→ EXERCISE DETAILS
Reproduce exactly only the lines from the line that holds "Click the SMX =.182E-05 maximum readout" to the line that holds "Viewport: 1500px width, 812px height.", inclusive, in the listing below, and please leave out every picture.

→ DATASET CONTENT
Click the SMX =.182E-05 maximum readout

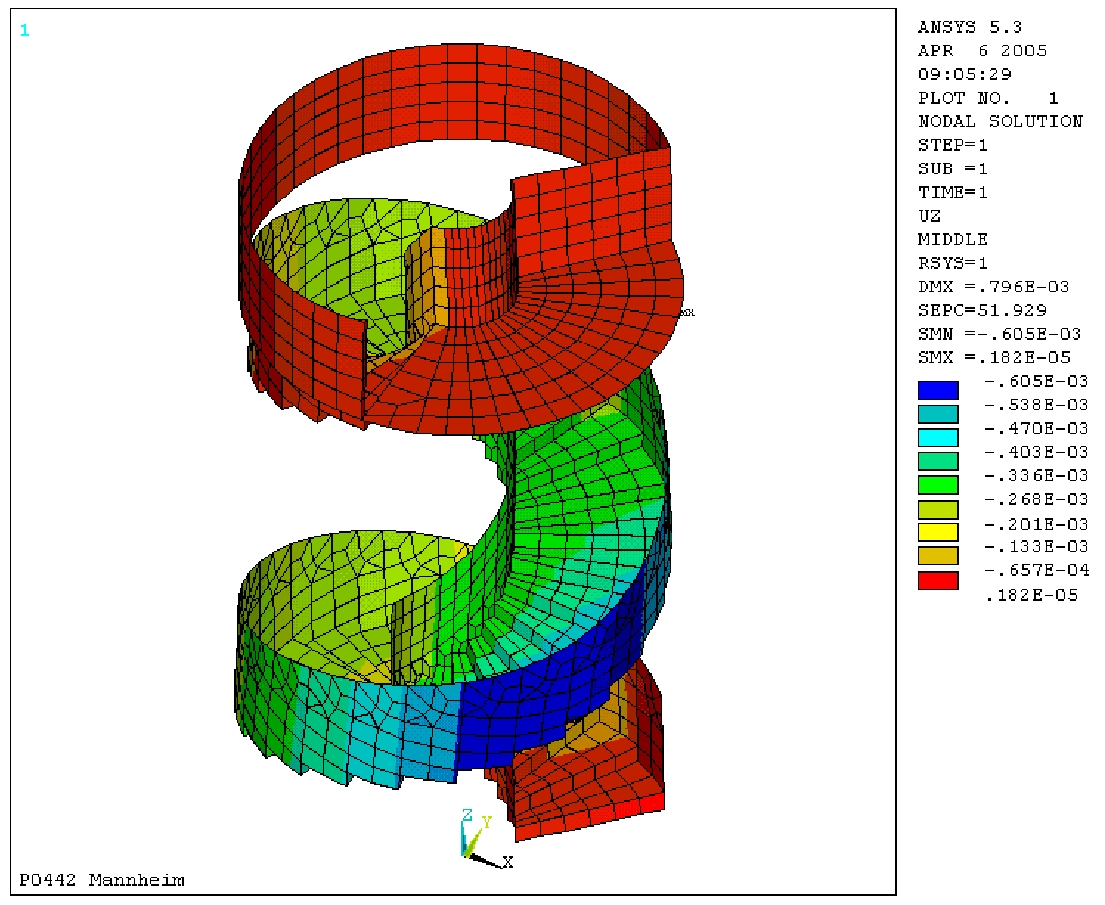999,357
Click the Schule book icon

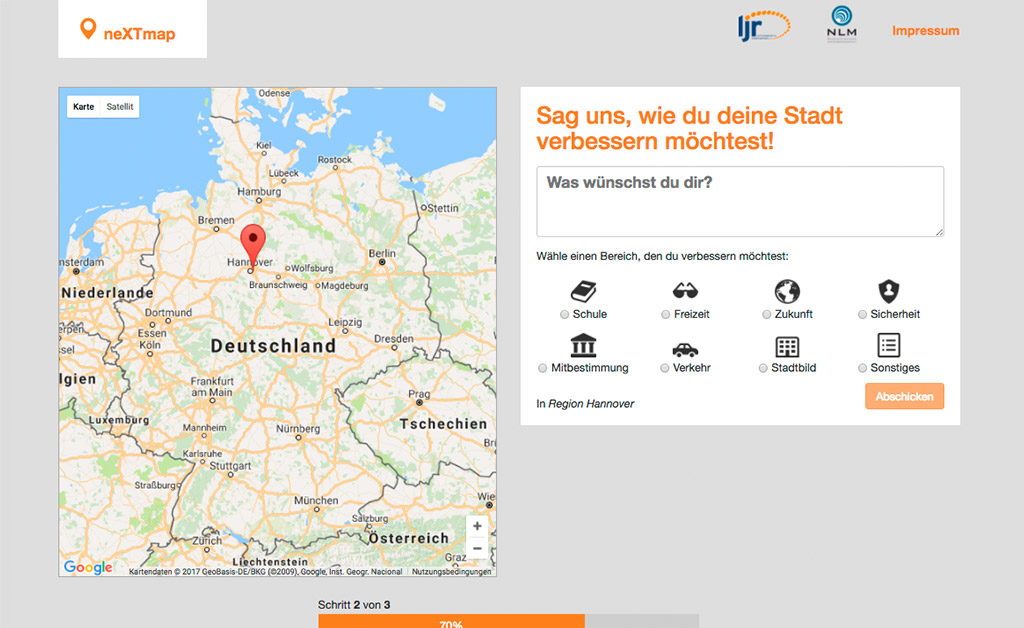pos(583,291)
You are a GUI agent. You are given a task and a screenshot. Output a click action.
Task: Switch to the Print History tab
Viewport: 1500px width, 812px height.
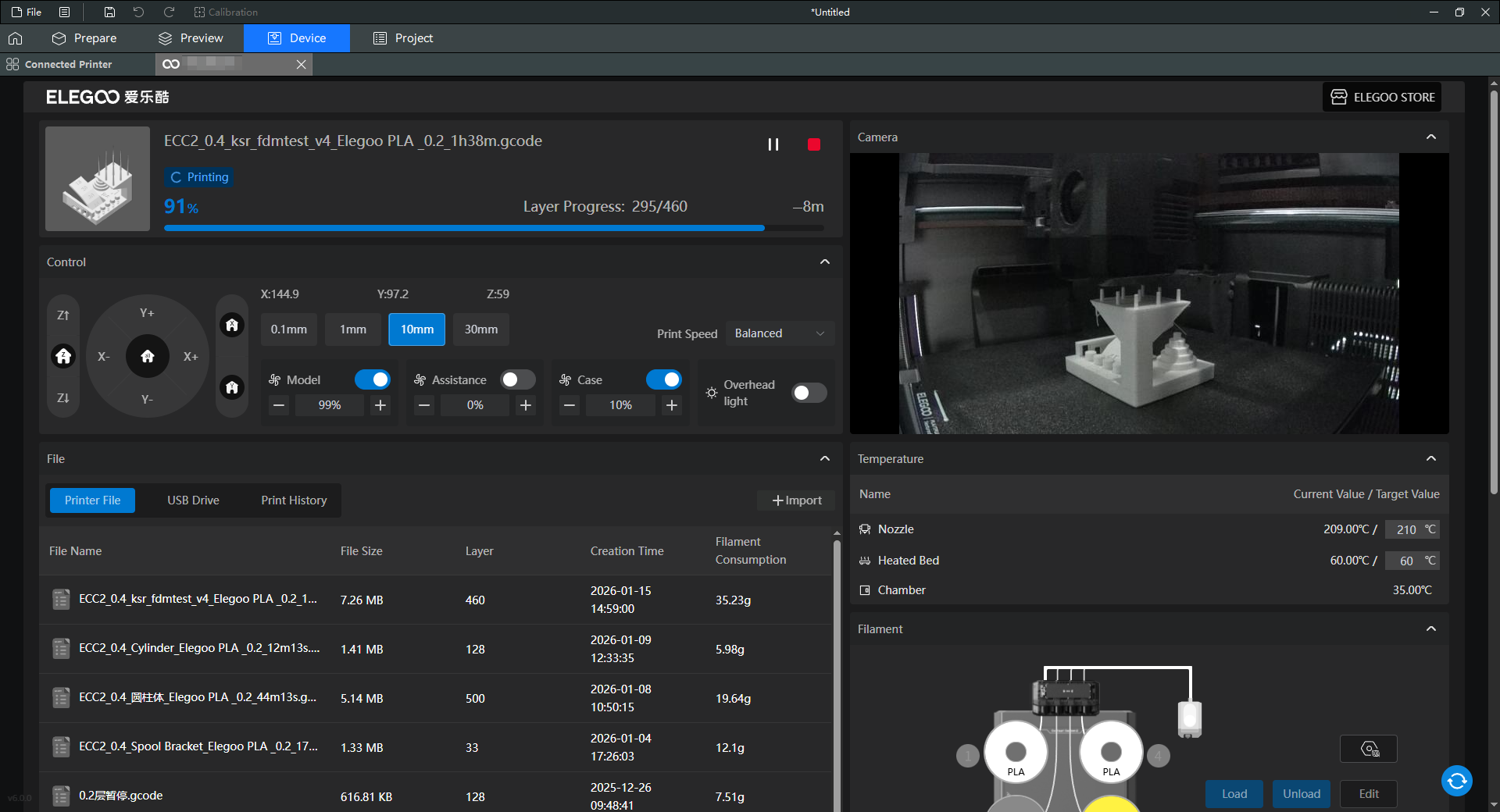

---

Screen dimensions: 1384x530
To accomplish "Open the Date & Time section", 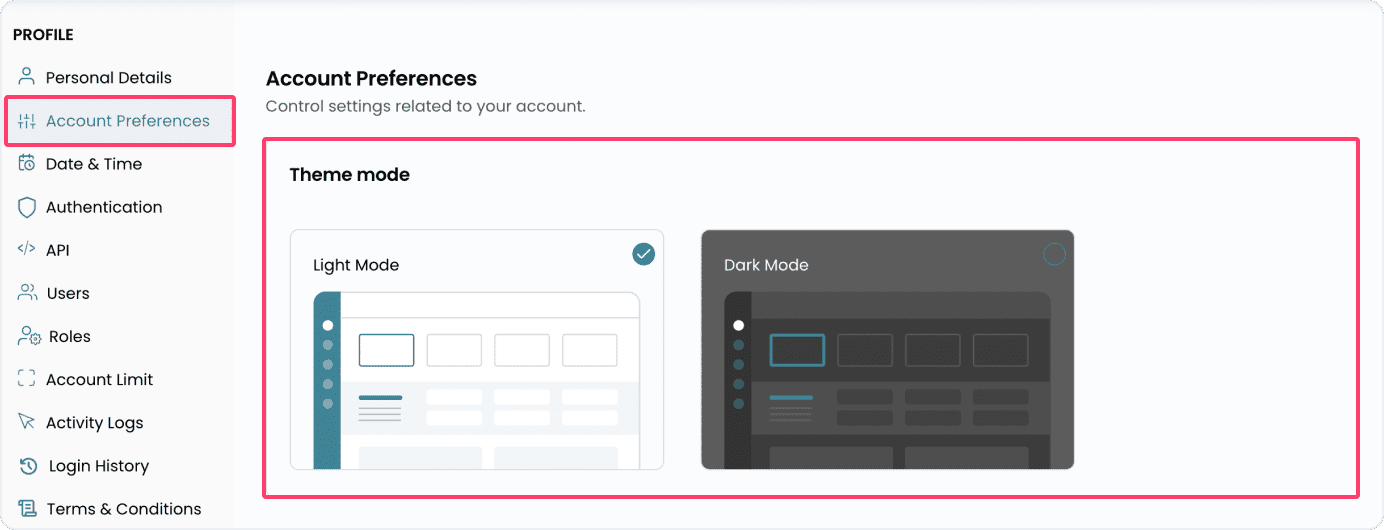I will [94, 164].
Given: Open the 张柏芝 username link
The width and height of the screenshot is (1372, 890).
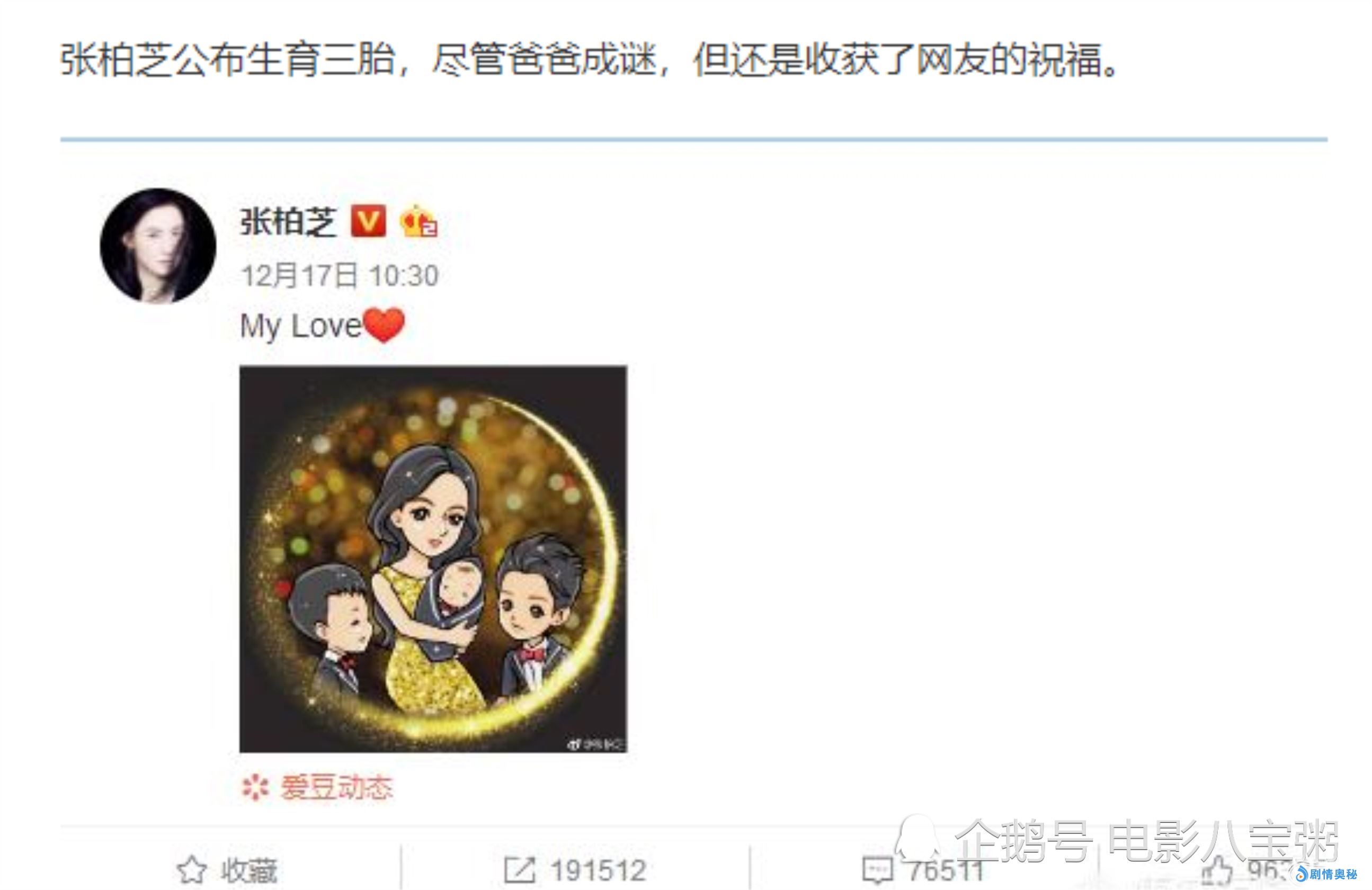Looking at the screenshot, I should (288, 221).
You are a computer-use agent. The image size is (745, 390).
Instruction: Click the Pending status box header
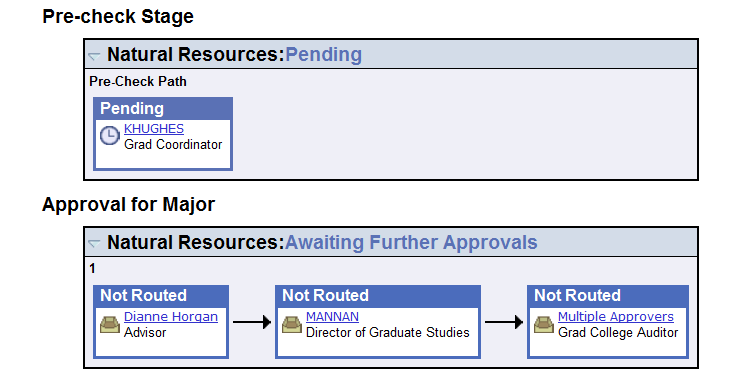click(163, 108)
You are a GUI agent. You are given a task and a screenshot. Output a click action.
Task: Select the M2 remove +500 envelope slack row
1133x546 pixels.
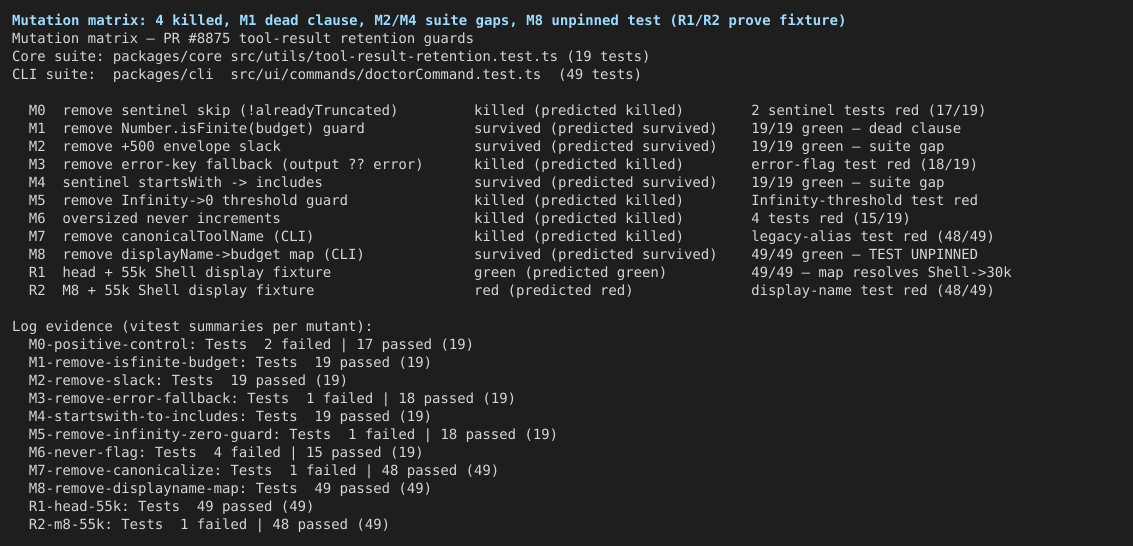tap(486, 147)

→ PROBLEM SOLUTION
Click the SMX =.182E-05 maximum readout

999,357
Click the Schule book icon

pos(583,291)
You are a GUI agent. You are given a task and a screenshot. Output a click action.
Task: Switch to the Print History tab
Viewport: 1500px width, 812px height.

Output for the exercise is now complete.